2Area of stationary object
If multiple physical base stations are built to form a base station network, then coverage area and positioning availability are improved, but system complexity and construction cost increase
Solution Approach 1:
The prediction module acts as an intermediary between limited physical base stations and the broader service area. By using prediction models to estimate observation values, the system extends the effective coverage of existing base stations without requiring physical expansion of the base station network, thus maintaining wide coverage while reducing system complexity.
Solution Approach 2:
The system changes the parameter of base station density by introducing virtual base stations through prediction. Instead of increasing the physical number of base stations, the prediction module generates virtual observation data that effectively increases network density and coverage area without additional physical infrastructure.
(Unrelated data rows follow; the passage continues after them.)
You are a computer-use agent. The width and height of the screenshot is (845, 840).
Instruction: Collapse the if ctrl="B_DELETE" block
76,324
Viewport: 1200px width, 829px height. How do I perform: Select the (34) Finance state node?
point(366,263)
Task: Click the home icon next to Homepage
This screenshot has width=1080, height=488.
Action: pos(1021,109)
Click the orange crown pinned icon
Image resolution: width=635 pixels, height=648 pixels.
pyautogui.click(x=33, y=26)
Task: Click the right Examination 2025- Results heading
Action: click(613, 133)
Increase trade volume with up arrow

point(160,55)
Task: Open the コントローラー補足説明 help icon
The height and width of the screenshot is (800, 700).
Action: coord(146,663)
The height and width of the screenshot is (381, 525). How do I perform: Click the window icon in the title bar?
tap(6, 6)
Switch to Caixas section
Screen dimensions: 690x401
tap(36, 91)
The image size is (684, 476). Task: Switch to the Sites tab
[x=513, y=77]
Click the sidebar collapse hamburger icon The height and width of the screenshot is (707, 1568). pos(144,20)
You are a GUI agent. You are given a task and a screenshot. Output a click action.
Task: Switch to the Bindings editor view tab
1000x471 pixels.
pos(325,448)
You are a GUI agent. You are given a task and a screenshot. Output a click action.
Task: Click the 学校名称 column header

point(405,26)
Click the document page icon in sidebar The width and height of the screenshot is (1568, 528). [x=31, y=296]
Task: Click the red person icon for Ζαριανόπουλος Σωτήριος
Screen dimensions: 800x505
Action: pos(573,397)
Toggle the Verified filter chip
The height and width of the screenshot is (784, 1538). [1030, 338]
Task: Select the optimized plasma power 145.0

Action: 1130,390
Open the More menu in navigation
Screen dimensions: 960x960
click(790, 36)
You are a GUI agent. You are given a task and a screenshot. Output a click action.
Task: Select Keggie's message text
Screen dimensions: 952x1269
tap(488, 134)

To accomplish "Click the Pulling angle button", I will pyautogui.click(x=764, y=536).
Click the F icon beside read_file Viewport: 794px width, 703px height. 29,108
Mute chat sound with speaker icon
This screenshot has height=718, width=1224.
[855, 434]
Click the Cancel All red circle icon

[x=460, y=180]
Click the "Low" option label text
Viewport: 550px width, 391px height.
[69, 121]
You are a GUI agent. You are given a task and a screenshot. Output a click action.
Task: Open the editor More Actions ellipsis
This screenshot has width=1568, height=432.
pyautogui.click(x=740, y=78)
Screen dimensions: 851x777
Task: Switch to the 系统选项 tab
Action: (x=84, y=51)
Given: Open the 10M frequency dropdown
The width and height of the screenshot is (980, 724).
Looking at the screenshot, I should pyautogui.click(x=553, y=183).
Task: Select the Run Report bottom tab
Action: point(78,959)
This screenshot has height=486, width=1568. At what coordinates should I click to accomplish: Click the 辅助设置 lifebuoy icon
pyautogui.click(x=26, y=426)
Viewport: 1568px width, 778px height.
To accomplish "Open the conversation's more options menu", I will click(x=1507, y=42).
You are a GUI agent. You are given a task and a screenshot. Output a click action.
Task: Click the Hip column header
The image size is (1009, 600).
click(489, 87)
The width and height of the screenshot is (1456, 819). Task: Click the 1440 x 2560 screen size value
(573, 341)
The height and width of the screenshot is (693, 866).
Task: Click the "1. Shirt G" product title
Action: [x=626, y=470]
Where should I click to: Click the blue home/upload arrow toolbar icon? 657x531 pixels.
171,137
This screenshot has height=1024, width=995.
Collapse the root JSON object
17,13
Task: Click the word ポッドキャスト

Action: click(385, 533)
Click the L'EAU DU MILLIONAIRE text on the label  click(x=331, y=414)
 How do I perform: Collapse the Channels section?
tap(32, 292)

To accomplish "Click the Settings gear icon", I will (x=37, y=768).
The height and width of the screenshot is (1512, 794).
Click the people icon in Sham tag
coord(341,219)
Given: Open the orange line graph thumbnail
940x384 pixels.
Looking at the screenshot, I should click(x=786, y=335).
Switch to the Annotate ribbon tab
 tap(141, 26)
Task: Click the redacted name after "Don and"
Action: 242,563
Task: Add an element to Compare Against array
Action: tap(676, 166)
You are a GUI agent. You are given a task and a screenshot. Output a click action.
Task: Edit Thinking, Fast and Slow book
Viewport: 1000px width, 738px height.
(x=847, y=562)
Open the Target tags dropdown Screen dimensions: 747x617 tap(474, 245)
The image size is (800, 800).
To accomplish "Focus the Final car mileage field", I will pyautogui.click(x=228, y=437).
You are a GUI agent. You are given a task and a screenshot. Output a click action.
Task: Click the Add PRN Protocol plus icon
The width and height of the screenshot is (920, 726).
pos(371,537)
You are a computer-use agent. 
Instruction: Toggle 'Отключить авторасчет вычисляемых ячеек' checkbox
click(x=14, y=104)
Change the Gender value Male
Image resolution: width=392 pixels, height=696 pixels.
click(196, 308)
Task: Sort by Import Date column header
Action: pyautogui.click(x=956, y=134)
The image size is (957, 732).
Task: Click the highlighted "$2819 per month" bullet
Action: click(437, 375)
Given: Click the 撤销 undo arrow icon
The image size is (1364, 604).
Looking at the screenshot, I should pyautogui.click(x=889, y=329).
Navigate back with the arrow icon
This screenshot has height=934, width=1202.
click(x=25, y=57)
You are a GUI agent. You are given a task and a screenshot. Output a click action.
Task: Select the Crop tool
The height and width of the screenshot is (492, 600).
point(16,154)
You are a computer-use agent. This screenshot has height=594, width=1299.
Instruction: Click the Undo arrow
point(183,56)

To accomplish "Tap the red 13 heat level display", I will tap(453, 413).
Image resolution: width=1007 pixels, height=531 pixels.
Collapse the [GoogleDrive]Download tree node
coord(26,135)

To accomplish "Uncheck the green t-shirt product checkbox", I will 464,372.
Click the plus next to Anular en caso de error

3Duration of action of stationary object
If prediction of observation values is implemented when data is unavailable, then positioning service continuity is improved, but prediction accuracy may be compromised
Solution Approach 1:
The system applies partial prediction action by using prediction models only for the specific error components (orbit errors, clock bias, atmospheric errors) that can be accurately modeled. For other components requiring actual observation data, the system waits for real data arrival, thus maintaining service continuity for predictable errors while preserving accuracy for unpredictable components.
Solution Approach 2:
The prediction system incorporates feedback mechanisms where actual tracking station data, when available, is used to validate and refine prediction models. This feedback loop continuously improves prediction accuracy while maintaining service continuity, as the system learns from actual data patterns to enhance future predictions without compromising real-time positioning service.
Data Source
AI summary
This application discloses a method and a device for realizing prediction of an observation value of a tracking station. Based on a static tracking station, in a case that data of the tracking station does not arrive at a processing center accurately and timely, by using an observation value at a reference epoch of the tracking station and variations between the reference epoch and a current epoch, an observation value at a moment of the current epoch of the tracking station is predicted. In this way, an accurate observation value that can be used for data processing of PPP or network RTK can be predicted, so that positioning performance of the PPP and the RTK for serving users is improved.